The pipeline is implemented over a (mostly) generic structure that supports:

  1. Grouping all main inputs by some composite key with SSVID and a time interval (TI). For example, you can group by (SSVID, YEAR).
  2. Grouping side inputs by SSVID.
  3. Grouping boundaries (first and last AIS messages of each group) by SSVID.
  4. Processing main inputs groups from 1.
  5. Processing boundaries from 4 together with side inputs from 2, both grouped by SSVID.

Below there is a diagram that describes this work flow.

Tip

In the case of the Apache Beam integration with Dataflow runner, the groups can be processed in parallel accross different workers.

⚠️ Important note on grouping input AIS messages by ssvid

The gap detection pipeline fetches AIS position messages, filtering them by good_seg, and groups them by ssvid.

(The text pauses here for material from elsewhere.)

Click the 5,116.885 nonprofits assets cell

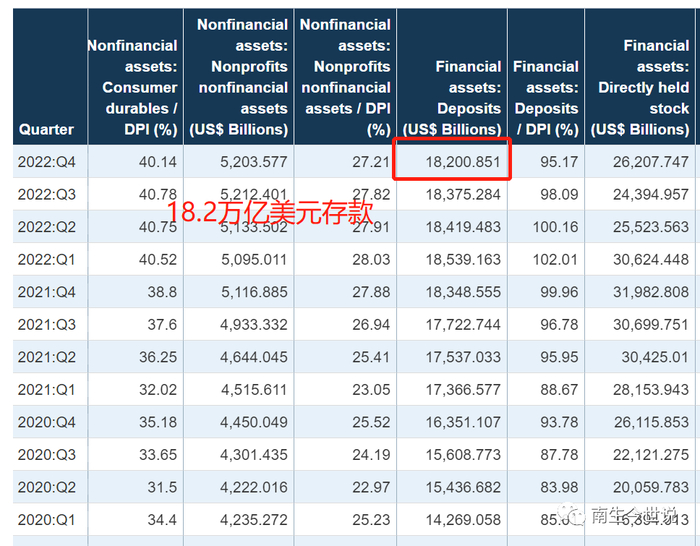point(254,293)
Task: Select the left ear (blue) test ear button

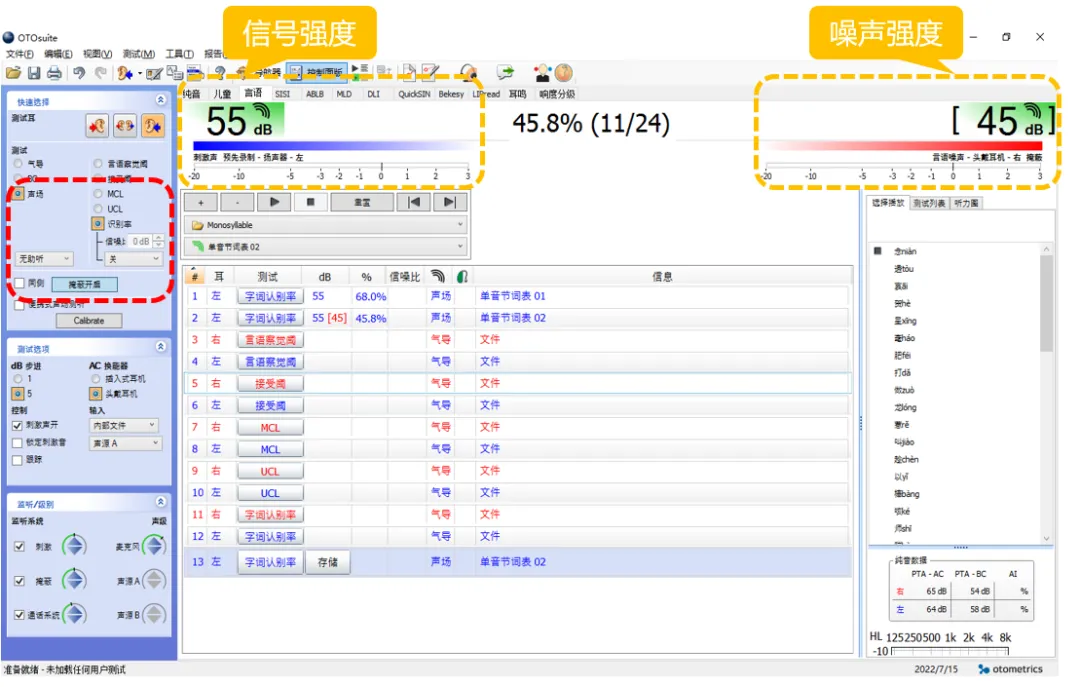Action: [152, 126]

Since we know different vessels can broadcast with the same ssvid, this can potentially lead to the situation in which we have a gap with an OFF message from one vessel and a ON message from another vessel (or viceversa). This can happen because currently, the gap detection process just orders all the messages from the same ssvid by timestamp and then evaluates each pair of consecuive messages. In consequence, it will just pick the last OFF (or the first ON) message in the chain when constructing a gap, and we could have have "inconsistent" gaps in the sense we described above. We believe those will be a very small amount of the total gaps, and we aim in the future to find a solution to this problem. One option could be to use e.g. vessel_id which has a much higher chance of separating messages from different vessels that broadcast under the same ssvid.

Most relevant modules

Module Description
ais-gaps.py Encapsulates AIS gaps query.
ais-messages.py Encapsulates AIS position messages query.
core.py Defines core pTransform that integrates detect_gaps.py to Apache Beam.
detect_gaps.py Defines DetectGaps class (core processing step of the pipeline).
gap_detector.py Defines lower level GapDetector class that computes gaps in a list of AIS messages.

Flow chart

flowchart TD;
    A[Read Inputs] ==> |**AIS Messages**| B[Group Inputs]
    C[Read Side Inputs] ==> |**Open Gaps**| D[Group Side Inputs]

    subgraph **Core Transform**
    B ==> |**AIS Messages <br/> by SSVID & TI**| E[Process Groups]
    B ==> |**AIS Messages <br/> by SSVID & TI**| F[Process Boundaries]
    D ==> |**Open Gaps  <br/> by SSVID**| F
    E ==> |**Gaps inside groups**| H[Join Outputs]
    F ==> |**Gaps in boundaries <br/> New open gaps <br/> Closed open gaps**| H
    end

    subgraph .
    H ==> K[Write Outputs]
    K ==> L[(BigQuery)]
    end
Loading

References

[1] Welch H., Clavelle T., White T. D., Cimino M. A., Van Osdel J., Hochberg T., et al. (2022). Hot spots of unseen fishing vessels. Sci. Adv. 8 (44), eabq2109. doi: 10.1126/sciadv.abq2109

[2] J. H. Ford, B. Bergseth, C. Wilcox, Chasing the fish oil—Do bunker vessels hold the key to fisheries crime networks? Front. Mar. Sci. 5, 267 (2018).